- Durrani Campaign to Khorasan (1769–1770): Part of Persian–Afghan Wars
| Date | 1769 – 9 June 1770 |
| Location | Khorasan, Iran (Mashhad, Gonabad, Soltanabad) |
| Result | Durrani victory |

Belligerents
- Durrani Empire: Afsharids

Commanders and leaders
- Ahmad Shah Durrani Sardar Jahan Khan Rasul Khan Mir Nasir Khan I: Shahrokh Shah Nasrullah Mirza Nader Mirza Afshar Ali Mardan Khan †

= Durrani campaign in Khorasan (1769–1770) =

Third Durrani Campaign to Khorasan

The Afghan Durrani Empire, led by Ahmad Shah Durrani, fought a campaign in Khorasan between 1769 and 1770, against Afsharid Iran. It was his third Khorasan campaign, after those of 1749–1751 and 1754–1755.

== Background ==
Upon hearing of Afghan difficulties in the Punjab, Nasrullah Mirza, son of the Afsharid ruler Shahrokh Shah, began preparing to declare independence. He first attempted to secure aid from Karim Khan Zand to no avail, before receiving support from the Kurds and raising an army in Chenaran. Ahmad Shah began marching from Herat to Khorasan between 1769 and 1770, occupying Torbat-e Jam and Langar. Nasrullah immediately rushed back to Mashhad, while Ahmad Shah arrived and besieged the city.

== Campaign ==
Nasrullah dispatched Nader Mirza Afshar to try and seek aid, which he successfully did so from the chief of Tabas, Ali Mardan Khan. The siege at Mashhad persisted, and sortie attempts against the Afghans were made. Reinforcements under Nadir Mirza and Ali Mardan began arriving, however, and Ahmad Shah dispatched his general, Rasul Khan to battle against them. The Afghan contingent was repelled at Gonabad, leading to Ahmad Shah sending a second army under Jahan Khan and Nasir Khan, which defeated the Persians, slaying Ali Mardan Khan and pursuing Nader Mirza as far as Soltanabad.

== Aftermath ==
Not wishing to fire upon the city as it contained the Imam Reza shrine, negotiations were opened and successfully saw Shahrokh submit again to Afghan suzerainty.
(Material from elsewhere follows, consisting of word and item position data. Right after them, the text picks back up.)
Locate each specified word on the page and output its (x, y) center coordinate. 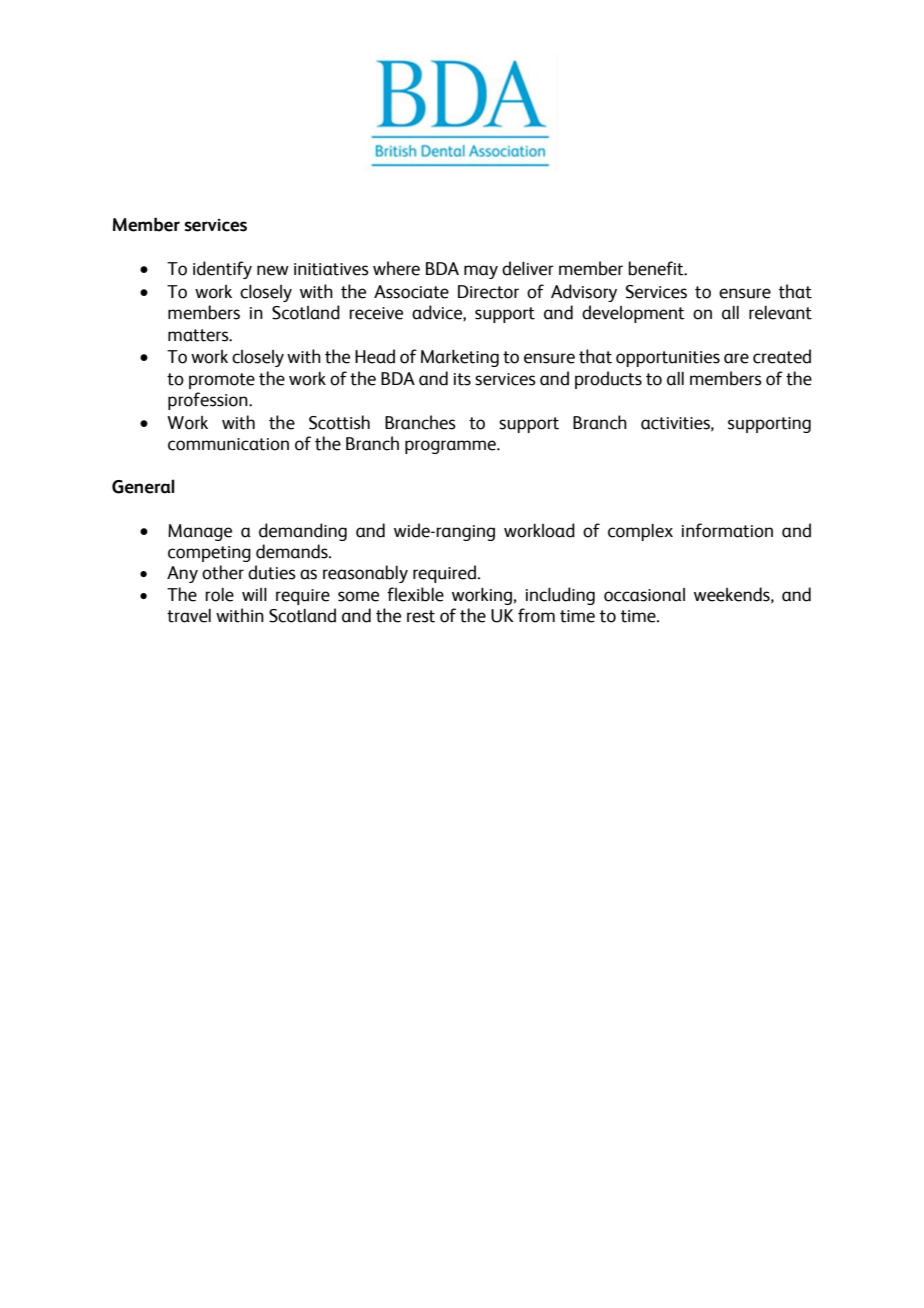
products (608, 380)
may (481, 272)
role (219, 595)
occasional (644, 595)
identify (222, 270)
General (143, 486)
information (727, 530)
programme (451, 447)
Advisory (584, 293)
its (462, 379)
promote (222, 381)
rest (421, 616)
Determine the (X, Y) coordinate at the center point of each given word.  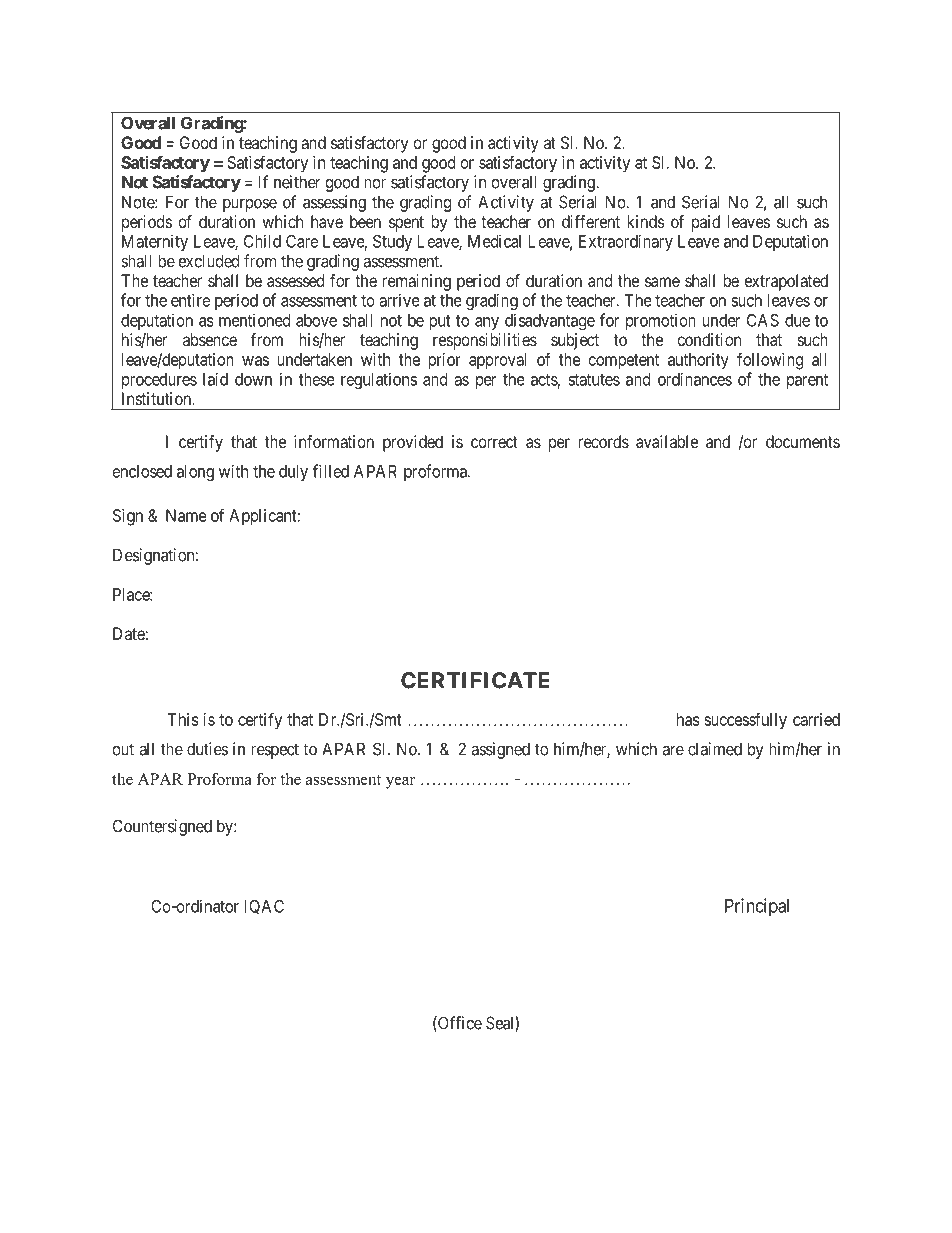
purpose (250, 205)
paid (706, 223)
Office (459, 1024)
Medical (494, 241)
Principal (757, 907)
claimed (715, 749)
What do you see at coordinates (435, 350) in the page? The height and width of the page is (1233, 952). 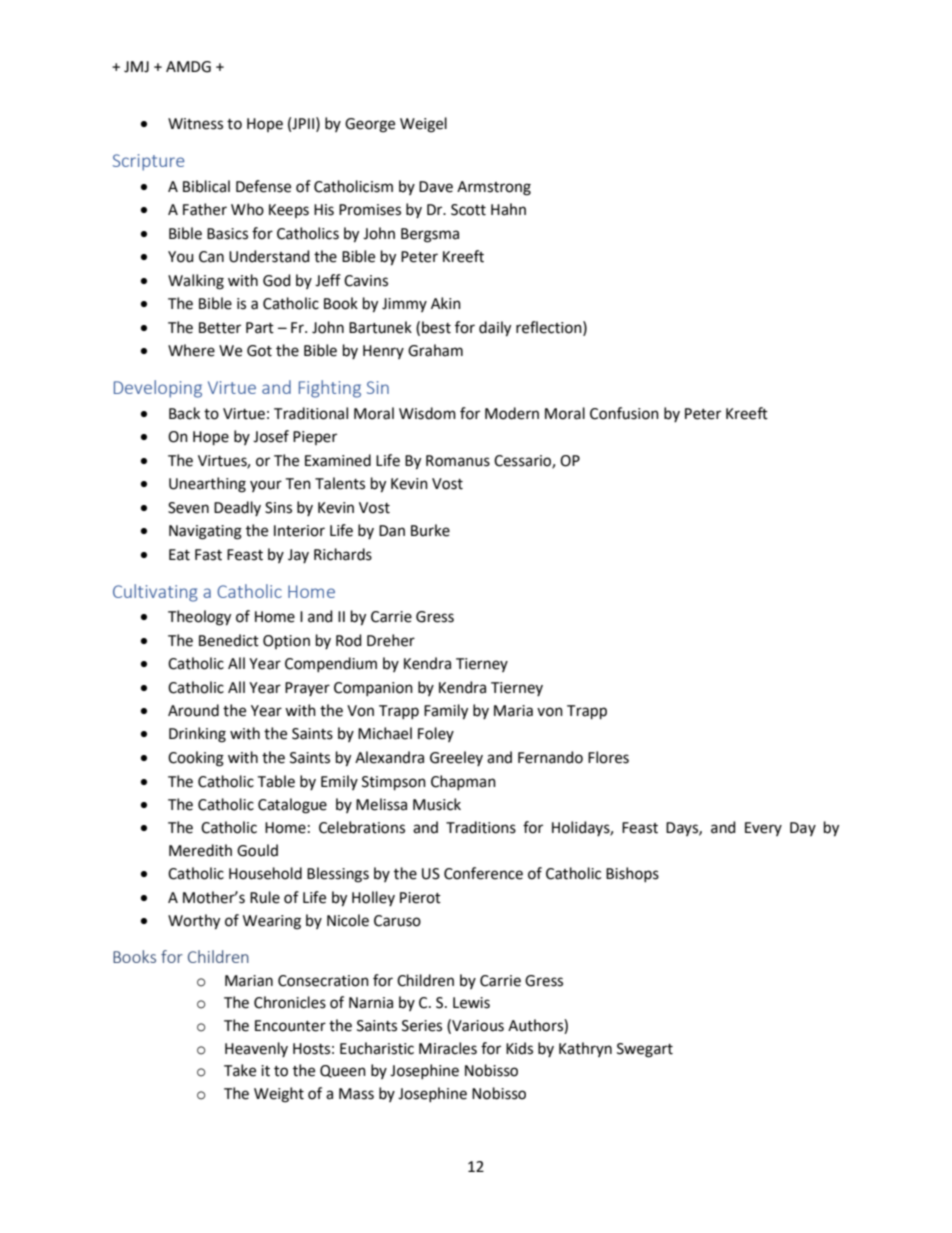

Shahrokh also offered his daughter, Gauhar-Shad in marriage to Timur Shah Durrani, which was accepted, with the marriage completed in the Afghan camp. Despite the surrender of Shahrokh and Nasrullah, Ahmad Shah had no intention of directly annexing Khorasan, and instead left Shahrokh to rule under Afghan suzerainty, who also furnished troops to the Afghan army. To ensure loyalty, one of Shahrokh's sons, Yazdan Bakhsh, was taken as hostage. Ahmad Shah began the march back to Kandahar on 9 June, ending his final military campaign.